**Selected text:**
↓↓↓

About this cultivar:
Epimedium x perralchicum 'Fröhnleiten' is an old German cultivar and one of the toughest. First introduced from the German nursery of Heinz Klose it makes a excellent groundcover, filling an area so densely that it prevents weeds from becoming established. It is a smaller version of the Epimedium x perralchicum species and it flowers are borne higher above its foliage.
What about the species then? Epimedium × perralchicum is a hybrid cross between Epimedium perralderianum and Epimedium pinnatum subsp. colchicum. First found growing together at the RHS gardens at Wisley, it had grown into a carpet of mixed forms. William Stearn identified them as hybrids, and named it in 1934. He is still wanted for crimes against Botanical Latin.
It is a rhizomatous, clump-forming perennial that typically grows wider than it grows tall. It forms an attractive ground cover for shady areas. It is particularly noted for producing clusters of bright yellow flowers in spring and attractive spiny green leaves that are bronze-marbled in spring (and autumn). Each leaf is divided into elongated, ovate, heart-shaped leaflets. New leaves on wiry stems emerge green-marbled-with-bronze in spring, but gradually turn green by summer. Bronze marbling reappears in autumn. Bright yellow flowers in airy clusters bloom in spring on stems rising slightly above the foliage mound.
- Position: Full shade, partial shade, full shade
- Soil: Almost any soil, grows well in Ballyrobert
- Flowers: March, April, May
- Other features: Grows well in Ballyrobert, Great Ground Cover, Dappled Shade or Full Shade Loving, Royal Horticultural Society Award of Garden Merit (RHS AGM), Interesting Foliage or Fruit
- Hardiness: Fully hardy - grows well in Ballyrobert!
- Habit: Clump forming
- Foliage: semi evergreen
- Height: 10 - 20 cm (0.3 - 0.6 ft)
- Spread: 45 - 75 cm (1.5 - 2.5 ft)
- Time to full growth: 2 to 5 years
- Plant type: Herbaceous Perennial
- Colour: Green, yellow
- Goes well with: -
About this genus:
Epimedium has many common names such as barrenwort, bishop's hat, fairy wings, horny goat weed, rowdy lamb herb, randy beef grass or yin yang huo (Chinese of course). No prizes then for guessing its traditional medicinal uses! A member of the barberry family, the genus was given its Botanical name by Carl Linnaeus in 1753, derived from a Greek word for a different plant, epimedion. The vast bulk of Epimedium species are deciduous or evergreen hardy perennials.

↑↑↑

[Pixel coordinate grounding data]
↓↓↓

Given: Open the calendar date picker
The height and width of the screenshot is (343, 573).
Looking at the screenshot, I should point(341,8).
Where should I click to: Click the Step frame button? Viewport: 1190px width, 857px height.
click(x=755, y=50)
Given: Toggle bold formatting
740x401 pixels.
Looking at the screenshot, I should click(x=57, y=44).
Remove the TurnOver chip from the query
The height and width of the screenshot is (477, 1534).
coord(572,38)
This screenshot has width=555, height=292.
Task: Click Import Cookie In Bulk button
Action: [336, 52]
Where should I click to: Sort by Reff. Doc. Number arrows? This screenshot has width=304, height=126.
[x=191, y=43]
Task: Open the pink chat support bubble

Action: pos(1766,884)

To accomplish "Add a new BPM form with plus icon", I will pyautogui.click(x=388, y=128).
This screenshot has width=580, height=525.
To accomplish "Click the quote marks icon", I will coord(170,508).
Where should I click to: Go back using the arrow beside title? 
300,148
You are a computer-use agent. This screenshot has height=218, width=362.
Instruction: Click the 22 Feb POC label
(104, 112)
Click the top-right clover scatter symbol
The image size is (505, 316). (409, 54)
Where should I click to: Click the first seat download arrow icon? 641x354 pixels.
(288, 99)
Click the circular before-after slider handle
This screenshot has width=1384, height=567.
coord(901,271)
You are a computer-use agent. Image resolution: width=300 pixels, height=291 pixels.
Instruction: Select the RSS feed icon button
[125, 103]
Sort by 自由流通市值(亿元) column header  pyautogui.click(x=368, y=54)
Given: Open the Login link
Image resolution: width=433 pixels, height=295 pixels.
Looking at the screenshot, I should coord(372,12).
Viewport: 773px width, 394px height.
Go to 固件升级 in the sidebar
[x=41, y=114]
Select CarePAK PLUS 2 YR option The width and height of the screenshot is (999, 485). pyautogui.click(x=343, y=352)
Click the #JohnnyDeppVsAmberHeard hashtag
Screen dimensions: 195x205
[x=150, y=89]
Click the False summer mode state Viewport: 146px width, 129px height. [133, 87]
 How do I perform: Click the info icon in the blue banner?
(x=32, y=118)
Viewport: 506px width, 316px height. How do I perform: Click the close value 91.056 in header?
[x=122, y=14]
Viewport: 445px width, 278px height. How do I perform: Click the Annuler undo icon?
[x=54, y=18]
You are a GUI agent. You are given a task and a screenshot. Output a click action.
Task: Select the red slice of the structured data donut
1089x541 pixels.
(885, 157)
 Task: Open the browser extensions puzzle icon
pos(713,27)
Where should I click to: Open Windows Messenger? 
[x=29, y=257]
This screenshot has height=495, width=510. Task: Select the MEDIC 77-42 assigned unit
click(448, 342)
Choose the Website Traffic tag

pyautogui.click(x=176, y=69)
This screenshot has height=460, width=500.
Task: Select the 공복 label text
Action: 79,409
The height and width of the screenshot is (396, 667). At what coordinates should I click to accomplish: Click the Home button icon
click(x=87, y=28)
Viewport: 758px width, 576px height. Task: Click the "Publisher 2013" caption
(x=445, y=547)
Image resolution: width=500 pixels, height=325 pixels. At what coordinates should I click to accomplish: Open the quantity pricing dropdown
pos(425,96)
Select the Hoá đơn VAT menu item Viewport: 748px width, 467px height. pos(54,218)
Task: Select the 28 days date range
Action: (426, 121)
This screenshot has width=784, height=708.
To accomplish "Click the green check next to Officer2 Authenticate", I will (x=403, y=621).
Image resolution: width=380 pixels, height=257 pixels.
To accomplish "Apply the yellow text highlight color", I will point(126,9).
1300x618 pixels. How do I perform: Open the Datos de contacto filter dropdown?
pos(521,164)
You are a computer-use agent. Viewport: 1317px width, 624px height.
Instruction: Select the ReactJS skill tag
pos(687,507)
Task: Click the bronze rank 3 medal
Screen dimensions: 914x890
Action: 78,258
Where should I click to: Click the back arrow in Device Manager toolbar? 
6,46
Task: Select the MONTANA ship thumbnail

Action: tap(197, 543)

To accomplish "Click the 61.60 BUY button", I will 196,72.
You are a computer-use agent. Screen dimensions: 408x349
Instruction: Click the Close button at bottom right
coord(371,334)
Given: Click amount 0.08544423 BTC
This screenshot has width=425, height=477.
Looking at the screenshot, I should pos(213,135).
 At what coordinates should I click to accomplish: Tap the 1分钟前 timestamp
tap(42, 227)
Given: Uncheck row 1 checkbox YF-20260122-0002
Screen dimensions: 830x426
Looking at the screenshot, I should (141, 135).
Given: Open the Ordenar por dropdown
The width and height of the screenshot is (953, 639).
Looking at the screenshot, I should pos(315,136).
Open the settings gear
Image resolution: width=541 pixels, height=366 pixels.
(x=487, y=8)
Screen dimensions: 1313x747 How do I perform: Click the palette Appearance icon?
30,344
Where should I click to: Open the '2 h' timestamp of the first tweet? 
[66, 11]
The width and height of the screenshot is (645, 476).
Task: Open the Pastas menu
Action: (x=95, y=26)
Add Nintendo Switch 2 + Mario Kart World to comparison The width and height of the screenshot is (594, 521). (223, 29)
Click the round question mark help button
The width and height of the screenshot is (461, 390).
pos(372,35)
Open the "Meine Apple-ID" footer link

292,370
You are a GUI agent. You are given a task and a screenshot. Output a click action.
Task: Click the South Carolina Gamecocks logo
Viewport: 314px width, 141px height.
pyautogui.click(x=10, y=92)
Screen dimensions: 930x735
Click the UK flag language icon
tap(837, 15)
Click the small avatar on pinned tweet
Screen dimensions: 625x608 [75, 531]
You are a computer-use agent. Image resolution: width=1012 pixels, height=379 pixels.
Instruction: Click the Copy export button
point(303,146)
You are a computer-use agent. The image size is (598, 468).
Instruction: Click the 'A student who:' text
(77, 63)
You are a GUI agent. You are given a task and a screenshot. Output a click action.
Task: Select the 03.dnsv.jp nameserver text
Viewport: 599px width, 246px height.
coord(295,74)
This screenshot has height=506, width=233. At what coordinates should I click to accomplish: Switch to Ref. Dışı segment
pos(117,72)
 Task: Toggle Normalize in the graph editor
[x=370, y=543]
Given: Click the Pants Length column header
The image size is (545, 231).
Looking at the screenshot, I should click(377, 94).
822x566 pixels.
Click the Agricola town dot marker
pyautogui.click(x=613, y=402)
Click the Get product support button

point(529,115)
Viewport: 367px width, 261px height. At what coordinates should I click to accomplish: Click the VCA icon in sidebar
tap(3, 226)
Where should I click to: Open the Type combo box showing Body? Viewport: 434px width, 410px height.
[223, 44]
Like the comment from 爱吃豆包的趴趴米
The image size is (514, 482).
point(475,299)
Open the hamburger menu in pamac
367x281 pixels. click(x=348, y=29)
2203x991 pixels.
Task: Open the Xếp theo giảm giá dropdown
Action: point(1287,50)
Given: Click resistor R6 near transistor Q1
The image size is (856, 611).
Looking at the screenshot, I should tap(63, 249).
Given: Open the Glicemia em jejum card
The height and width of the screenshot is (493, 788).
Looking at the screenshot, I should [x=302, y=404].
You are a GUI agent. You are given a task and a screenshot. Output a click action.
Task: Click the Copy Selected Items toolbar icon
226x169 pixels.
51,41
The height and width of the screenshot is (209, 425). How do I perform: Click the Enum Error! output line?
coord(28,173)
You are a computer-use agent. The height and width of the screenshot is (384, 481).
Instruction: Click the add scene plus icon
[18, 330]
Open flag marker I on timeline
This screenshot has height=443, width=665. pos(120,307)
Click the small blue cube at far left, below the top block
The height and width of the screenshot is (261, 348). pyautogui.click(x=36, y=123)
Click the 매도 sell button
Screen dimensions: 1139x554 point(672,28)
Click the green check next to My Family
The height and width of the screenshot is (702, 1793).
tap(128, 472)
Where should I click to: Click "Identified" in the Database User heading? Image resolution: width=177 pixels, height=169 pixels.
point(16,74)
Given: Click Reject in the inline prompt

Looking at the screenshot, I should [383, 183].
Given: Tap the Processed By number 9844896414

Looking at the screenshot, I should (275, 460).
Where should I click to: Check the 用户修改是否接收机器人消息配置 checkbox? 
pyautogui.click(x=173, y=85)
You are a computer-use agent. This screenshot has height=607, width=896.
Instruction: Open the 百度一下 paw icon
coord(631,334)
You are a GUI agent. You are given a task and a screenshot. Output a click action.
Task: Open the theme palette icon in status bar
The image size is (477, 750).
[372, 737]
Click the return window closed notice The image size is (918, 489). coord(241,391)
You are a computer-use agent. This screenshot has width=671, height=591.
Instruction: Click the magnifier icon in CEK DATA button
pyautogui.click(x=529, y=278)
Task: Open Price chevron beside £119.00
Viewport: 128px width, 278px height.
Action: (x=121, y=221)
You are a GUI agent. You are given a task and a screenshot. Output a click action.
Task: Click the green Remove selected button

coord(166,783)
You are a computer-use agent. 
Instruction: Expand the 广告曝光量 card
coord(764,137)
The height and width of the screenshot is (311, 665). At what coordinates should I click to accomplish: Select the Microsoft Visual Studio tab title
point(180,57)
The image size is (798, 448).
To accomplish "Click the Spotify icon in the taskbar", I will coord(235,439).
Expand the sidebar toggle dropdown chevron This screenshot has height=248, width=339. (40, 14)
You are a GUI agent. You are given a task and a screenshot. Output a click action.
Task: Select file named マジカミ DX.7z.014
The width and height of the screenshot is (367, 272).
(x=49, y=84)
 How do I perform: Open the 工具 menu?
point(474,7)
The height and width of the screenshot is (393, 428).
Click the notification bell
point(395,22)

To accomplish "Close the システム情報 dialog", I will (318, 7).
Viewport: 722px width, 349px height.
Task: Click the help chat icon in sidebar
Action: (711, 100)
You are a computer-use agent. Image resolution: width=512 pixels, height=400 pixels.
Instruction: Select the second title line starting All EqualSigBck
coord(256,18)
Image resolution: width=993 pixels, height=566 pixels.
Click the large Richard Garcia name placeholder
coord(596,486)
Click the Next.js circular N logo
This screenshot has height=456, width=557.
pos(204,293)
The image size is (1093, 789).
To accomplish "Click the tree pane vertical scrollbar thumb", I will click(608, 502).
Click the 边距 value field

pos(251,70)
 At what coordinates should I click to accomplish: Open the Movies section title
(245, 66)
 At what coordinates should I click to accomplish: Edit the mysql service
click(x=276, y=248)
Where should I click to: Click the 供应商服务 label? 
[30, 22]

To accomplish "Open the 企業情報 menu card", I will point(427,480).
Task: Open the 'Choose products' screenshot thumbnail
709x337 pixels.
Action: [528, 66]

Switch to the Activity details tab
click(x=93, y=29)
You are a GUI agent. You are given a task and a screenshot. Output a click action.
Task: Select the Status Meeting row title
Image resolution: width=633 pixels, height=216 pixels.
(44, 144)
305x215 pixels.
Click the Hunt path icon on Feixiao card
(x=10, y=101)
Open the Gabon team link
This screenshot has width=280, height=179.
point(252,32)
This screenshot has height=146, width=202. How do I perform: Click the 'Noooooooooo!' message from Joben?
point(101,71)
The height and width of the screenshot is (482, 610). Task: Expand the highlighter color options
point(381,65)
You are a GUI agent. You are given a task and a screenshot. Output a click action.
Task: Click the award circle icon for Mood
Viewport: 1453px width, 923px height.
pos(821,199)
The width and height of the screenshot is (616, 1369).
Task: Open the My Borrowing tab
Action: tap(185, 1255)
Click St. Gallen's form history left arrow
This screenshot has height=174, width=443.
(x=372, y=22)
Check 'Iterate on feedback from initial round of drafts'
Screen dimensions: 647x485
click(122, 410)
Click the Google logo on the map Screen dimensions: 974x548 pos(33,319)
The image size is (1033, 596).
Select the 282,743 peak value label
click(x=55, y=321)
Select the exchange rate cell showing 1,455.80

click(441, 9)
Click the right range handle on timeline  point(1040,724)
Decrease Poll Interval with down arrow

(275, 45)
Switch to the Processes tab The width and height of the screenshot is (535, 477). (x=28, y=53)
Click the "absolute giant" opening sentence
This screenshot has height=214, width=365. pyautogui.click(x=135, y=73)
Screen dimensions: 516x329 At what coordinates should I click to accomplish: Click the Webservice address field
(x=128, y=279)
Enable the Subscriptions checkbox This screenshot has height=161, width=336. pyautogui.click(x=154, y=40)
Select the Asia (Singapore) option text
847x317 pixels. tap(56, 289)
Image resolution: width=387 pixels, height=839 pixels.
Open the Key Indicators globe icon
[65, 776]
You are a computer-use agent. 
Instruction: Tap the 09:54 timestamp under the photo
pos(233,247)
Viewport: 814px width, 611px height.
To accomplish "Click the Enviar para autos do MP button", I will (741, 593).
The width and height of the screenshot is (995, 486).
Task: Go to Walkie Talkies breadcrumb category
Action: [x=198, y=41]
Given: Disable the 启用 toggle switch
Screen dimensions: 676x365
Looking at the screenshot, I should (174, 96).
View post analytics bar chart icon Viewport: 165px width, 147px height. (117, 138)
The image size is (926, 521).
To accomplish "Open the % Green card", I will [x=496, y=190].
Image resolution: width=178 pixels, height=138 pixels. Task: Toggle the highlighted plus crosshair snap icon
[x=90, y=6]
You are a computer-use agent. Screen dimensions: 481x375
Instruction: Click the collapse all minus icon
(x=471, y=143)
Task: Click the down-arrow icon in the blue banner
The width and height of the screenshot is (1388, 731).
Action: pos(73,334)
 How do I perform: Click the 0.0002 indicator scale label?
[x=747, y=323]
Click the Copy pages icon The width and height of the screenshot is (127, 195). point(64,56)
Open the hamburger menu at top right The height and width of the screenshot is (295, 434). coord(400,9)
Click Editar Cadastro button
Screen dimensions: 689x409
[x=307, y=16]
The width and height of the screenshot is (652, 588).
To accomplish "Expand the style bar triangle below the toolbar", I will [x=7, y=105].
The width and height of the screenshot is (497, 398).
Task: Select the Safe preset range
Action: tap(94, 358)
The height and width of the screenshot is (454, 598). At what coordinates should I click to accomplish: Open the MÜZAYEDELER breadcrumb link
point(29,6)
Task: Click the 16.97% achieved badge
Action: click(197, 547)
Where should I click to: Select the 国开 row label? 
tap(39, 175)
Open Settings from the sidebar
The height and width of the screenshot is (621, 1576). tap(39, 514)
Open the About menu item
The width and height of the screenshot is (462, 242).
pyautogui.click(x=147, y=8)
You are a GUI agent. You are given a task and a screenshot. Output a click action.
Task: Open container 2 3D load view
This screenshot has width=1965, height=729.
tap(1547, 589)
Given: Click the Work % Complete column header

↑↑↑

**Problem statement:**
Answer these questions from the Epimedium profile.
(a) Who identified the plants at Wisley as hybrids, and in what year was Epimedium × perralchicum named?
(b) What spread does the profile give for 'Fröhnleiten'?
(c) Which plant family does the genus Epimedium belong to?

**Written response:**
(a) William Stearn, in 1934.
(b) 45 - 75 cm (1.5 - 2.5 ft).
(c) The barberry family.